• A deep-learning-based framework for fibre orientation distribution (FOD) angular super-resolution in diffusion MRI (dMRI) data.
  • The work improves the FOD angular resolution of FOD images acquired with single-shell low-angular-resolution dMRI data to approximate the quality of multi-shell high-angular-resolution dMRI FODs.
  • Achieves super-resolution without requiring high b-values.
  • Authors demonstrate the benefits of their super-resolved FODs in tractography and connectomics.


The fiber orientation distribution is optimally estimated from high angular resolution diffusion imaging (HARDI) data. However, acquiring HARDI data is time consuming, and not frequent in clinical practice. Thus, the accuracy of the tractography products computed using clinical data is limited.

Authors propose a FOD network (FOD-Net), a deep-learning-based FOD angular super resolution method that directly enhances FOD data from single-shell low angular resolution imaging data to obtain the super-resolved FOD data equivalent to those derived from high-quality multi-shell HARDI acquisitions.


Authors use of a 3D convolutional neural network (CNN) as their model.

The FOD-Net architecture consists of:

  • 5 convolutional layers
  • 2 fully connected layers
  • 5 five spherical harmonic coefficient blocks (SHCB) (one per SH expansion order).

The input to the network are the SH expansion coefficients, which can be set to a fixed length regardless of the number of gradient encoding directions. The network outputs the super-resolved version of the central voxel of the input patch.

The coefficients are normalized to avoid high order SH terms to have values close to zero. The data is split into fixed size patches to feed it to the network.


  • 110 subjects from the Human Connectome Project (HCP): the original multi-shell acquisition data was used as to generate the multi-shell multi-tissue (MSMT) ground truth FODs, and the single-shell three-tissue (SS3T) method applied on a subsampled version of the data was used as the signal to compute the FODs and feed the network.
  • Local clinical 3 T scanner for generalization.


  • FOD-Net yields larger improvements in crossing-fibre regions than coherent single fiber regions, which indicates that ambiguities generated by a high number of crossing-fibre voxels were successfully resolved by FOD-Net.
  • FOD-Net removes spurious fibers and recovers missing fiber tracts in anatomical regions of interest.
  • More reliable connectomes are generated by the enhanced fiber orientation map.
  • FOD-Net has good generalization capability.
  • The method is reproducible at test-retest.

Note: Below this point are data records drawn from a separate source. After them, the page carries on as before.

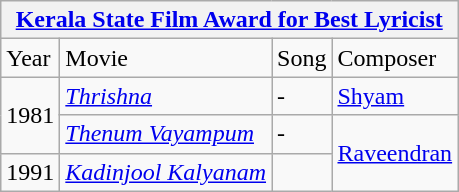
Shyam (395, 96)
Thrishna (166, 96)
Year (30, 58)
1981 (30, 115)
Movie (166, 58)
Composer (395, 58)
Raveendran (395, 153)
Kerala State Film Award for Best Lyricist (230, 20)
Kadinjool Kalyanam (166, 172)
Thenum Vayampum (166, 134)
1991 (30, 172)
Song (302, 58)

FOD-Net produces FODs of equivalent quality to those produced from more advanced multi-shell HARDI data, but requires only a fraction of the dMRI data.

The use of SH coefficient patches provides the network some spatial context information, and might be thought as compensating the lack of angular contrast.


  • Being superior to SS3T-computed FODs is expected if the network learns to map to MSMT-computed FODs.

  • While not the first work using low angular resolution data to predict super-resolution FODs (or DTI) (see e.g. here, here, or here, or here, or other works authors cite whose purpose is the same using different input data or exactly the same SH coefficients), the work is interesting and provides extensive evidence about the feasibility of the approach for various tractography tasks.

Peak error computed by the absolute difference between the amplitude of a FOD estimate at the maximum peak and its corresponding ‘ground-truth’.

  • Not sure how that explains that the error is lower for fiber crossing, which seems counter-intuitive, unless a given error is distributed/averaged across the multiple peaks, which is not implied by the statement.
  • FOD-Net removes spurious fibers and recovers missing fiber tracts in anatomical regions of interest.
  • This is unclear; the network does not remove them per se, since the learned FODs resolve fiber crossings better, this is built-in or a by-product.

  • It would have been informative to measure the quality (e.g. OR, OL, etc.) of the produced tractograms.

  • It is unclear why authors used TractSeg for the tractography analysis but then use iFOD2 for the connectome analysis. It is also unclear if they applied SIFT2 to the tractograms generated with FODNet, which may weaken the previous statement about removing spurious fibers or might hinder to asses FODNet’s effect on the connectome since SIFT2 weighs the streamlines based on the information provided FOD: if FODs are better, then there would be less need of using SIFT2.

  • The method takes two weeks to converge (on 2 Tesla V100 GPUs).